Pero un caso de mínima importancia desbarató esa sensación de victoria. En La Rambla un carterista belga anteriormente condenado por tres pequeños hurtos intentó, sin éxito, sustraer un móvil barato a un turista inglés. Lo pillaron. El juzgado le aplicó la reforma legal de Rajoy, lo condenó a ocho meses de prisión, hubo recursos, y finalmente el asunto llegó hasta el Tribunal Supremo. El caso era insignificante, pero los criterios para interpretar la ley eran tan contrapuestos que el Supremo tuvo que reunir al Pleno. Eran 17 magistrados, presididos por Marchena. Fue imposible la unanimidad. El presidente, y otros diez, estimaron que esa pequeña delincuencia multirreincidente requiere “una terapia social orientada a la rehabilitación en lugar de acudir a la severidad punitiva”. Y concluyeron que ponerle al carterista una pena de uno a tres años de prisión por sustraer sin violencia por valor de menos de 400 euros, basándose únicamente en que ya antes había sido condenado tres veces por hechos similares, es contrario al principio constitucional de proporcionalidad. Proporcionalmente, esa pequeña sustracción sin violencia es menos grave que otros delitos que tienen esa misma pena, como son los delitos de lesiones, los abusos sexuales, las torturas no graves, las estafas inferiores a 50.000 euros o los delitos societarios, clásicos delitos de cuello blanco. Para evitar esa desproporción lo condenaron solamente a una multa. El magistrado Llarena redactó un voto particular de disconformidad, de valor únicamente testimonial, al que se adhirieron otros cinco magistrados. Según él, para los carteristas y descuideros profesionalizados es necesaria la pena de prisión de hasta tres años porque no hay otro instrumento menos gravoso para disuadirlos. Y concluía: “En utilización de un símil futbolístico nos encontramos ante una tarjeta roja por acumulación de tarjetas amarillas”.

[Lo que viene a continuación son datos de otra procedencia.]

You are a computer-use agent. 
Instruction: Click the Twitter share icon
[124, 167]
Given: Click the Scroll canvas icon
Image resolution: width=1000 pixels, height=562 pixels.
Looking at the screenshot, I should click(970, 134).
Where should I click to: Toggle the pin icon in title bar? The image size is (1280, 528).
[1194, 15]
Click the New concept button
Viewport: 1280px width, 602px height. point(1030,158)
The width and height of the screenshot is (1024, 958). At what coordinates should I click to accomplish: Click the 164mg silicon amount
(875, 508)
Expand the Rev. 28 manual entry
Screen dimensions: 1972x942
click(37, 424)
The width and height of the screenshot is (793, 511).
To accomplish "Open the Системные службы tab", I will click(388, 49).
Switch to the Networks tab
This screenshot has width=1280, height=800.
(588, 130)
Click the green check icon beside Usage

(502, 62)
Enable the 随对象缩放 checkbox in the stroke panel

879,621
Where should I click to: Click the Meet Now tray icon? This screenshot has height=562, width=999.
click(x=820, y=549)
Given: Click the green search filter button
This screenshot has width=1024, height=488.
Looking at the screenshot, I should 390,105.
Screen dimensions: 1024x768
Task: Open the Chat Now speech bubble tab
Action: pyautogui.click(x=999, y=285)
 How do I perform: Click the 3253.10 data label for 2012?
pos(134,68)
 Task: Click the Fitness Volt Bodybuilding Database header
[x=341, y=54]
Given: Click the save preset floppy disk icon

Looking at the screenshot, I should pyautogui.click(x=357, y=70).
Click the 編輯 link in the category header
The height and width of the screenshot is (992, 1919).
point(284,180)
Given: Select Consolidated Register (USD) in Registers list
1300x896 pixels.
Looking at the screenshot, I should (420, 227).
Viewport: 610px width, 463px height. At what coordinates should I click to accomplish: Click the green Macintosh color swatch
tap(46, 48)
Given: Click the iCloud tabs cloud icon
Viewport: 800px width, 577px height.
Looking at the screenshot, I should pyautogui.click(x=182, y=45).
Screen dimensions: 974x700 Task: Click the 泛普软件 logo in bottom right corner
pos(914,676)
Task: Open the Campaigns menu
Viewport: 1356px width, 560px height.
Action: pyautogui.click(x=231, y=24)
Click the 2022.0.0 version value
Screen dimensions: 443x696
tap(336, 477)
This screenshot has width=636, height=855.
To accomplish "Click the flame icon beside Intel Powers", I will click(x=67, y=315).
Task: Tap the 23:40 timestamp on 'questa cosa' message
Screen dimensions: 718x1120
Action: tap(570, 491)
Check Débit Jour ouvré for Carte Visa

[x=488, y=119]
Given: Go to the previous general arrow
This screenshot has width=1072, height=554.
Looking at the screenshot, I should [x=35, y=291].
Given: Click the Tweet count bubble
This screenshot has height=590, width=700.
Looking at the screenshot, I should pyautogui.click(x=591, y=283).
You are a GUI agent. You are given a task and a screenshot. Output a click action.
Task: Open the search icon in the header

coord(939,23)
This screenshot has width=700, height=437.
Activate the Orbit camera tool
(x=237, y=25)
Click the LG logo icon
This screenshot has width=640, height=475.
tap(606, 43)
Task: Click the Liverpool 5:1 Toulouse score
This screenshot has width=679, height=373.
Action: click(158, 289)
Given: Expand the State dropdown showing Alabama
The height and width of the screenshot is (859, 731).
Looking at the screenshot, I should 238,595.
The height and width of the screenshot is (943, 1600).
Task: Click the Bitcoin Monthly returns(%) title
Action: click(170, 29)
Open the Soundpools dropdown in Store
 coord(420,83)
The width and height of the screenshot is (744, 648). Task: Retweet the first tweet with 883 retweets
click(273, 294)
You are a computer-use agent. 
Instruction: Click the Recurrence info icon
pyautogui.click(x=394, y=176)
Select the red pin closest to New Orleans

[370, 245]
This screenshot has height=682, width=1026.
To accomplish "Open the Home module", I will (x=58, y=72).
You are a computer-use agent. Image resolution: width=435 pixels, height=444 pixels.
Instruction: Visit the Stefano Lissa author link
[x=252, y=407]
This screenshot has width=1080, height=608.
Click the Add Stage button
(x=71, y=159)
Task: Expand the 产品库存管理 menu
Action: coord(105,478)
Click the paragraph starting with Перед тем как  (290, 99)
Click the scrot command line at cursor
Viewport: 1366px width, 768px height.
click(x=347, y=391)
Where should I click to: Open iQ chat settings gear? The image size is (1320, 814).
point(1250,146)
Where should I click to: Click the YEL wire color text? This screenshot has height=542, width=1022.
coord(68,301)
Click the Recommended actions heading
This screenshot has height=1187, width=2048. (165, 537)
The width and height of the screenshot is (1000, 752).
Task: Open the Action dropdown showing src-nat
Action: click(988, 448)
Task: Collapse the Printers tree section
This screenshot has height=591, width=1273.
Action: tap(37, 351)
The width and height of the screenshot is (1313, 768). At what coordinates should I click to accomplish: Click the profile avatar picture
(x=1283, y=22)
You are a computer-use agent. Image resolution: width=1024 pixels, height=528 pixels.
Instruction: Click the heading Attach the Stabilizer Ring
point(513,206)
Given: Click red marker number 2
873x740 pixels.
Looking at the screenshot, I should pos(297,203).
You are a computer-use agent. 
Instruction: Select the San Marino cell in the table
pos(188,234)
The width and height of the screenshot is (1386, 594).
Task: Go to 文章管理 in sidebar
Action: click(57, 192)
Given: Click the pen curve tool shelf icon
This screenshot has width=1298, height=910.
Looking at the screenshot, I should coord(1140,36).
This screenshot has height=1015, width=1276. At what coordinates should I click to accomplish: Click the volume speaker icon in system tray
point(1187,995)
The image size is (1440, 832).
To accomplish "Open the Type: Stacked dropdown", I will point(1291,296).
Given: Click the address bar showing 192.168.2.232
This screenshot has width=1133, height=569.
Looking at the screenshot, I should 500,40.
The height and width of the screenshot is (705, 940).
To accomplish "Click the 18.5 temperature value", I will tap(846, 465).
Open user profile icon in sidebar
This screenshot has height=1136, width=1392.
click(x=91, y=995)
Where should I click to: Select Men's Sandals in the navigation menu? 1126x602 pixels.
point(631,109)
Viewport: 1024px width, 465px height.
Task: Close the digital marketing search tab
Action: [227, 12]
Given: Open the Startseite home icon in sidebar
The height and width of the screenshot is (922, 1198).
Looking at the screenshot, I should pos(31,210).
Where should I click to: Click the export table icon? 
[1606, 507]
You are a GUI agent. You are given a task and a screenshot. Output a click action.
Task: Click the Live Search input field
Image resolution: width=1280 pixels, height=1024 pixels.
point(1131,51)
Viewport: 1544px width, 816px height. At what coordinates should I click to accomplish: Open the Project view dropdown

Quienes azuzan ese clamor populista saben que el exceso de severidad es inútil, que solo calma el miedo temporalmente

La sentencia mayoritaria del Supremo es la única que vale, y debe ser aplicada por todos los tribunales inferiores en casos similares. Pero el desacuerdo insuperable en el Alto Tribunal refleja un permanente debate social y jurídico. Para unos prevalece la perspectiva histórica del derecho penal humanitario, que aconseja proporción entre la gravedad del delito y la severidad de la pena. Otros priorizan el clamor del miedo pidiendo escarmiento, exigiendo una prolongada eliminación temporal, la “tarjeta roja”. Quienes azuzan ese clamor populista saben que el exceso de severidad es inútil, que solo calmará el miedo temporalmente. Se aumentaron las penas en 2015 y sigue habiendo horrendos crímenes e incomodísimos carteristas y descuideros. Según el criterio disuasorio de la “tarjeta roja” habría que volver a subir las penas. ¿Y hasta cuándo, hasta cuánto subirían?